**HOW TO COMPLETE THIS TASK:** Could the whole of the data below be written out verbatim?

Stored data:

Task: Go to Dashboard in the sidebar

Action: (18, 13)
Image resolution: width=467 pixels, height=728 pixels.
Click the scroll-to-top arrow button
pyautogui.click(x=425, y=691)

**ANSWER TO THE PROBLEM:**
Task: Go to Dashboard in the sidebar

Action: (18, 13)
Image resolution: width=467 pixels, height=728 pixels.
Click the scroll-to-top arrow button
pyautogui.click(x=425, y=691)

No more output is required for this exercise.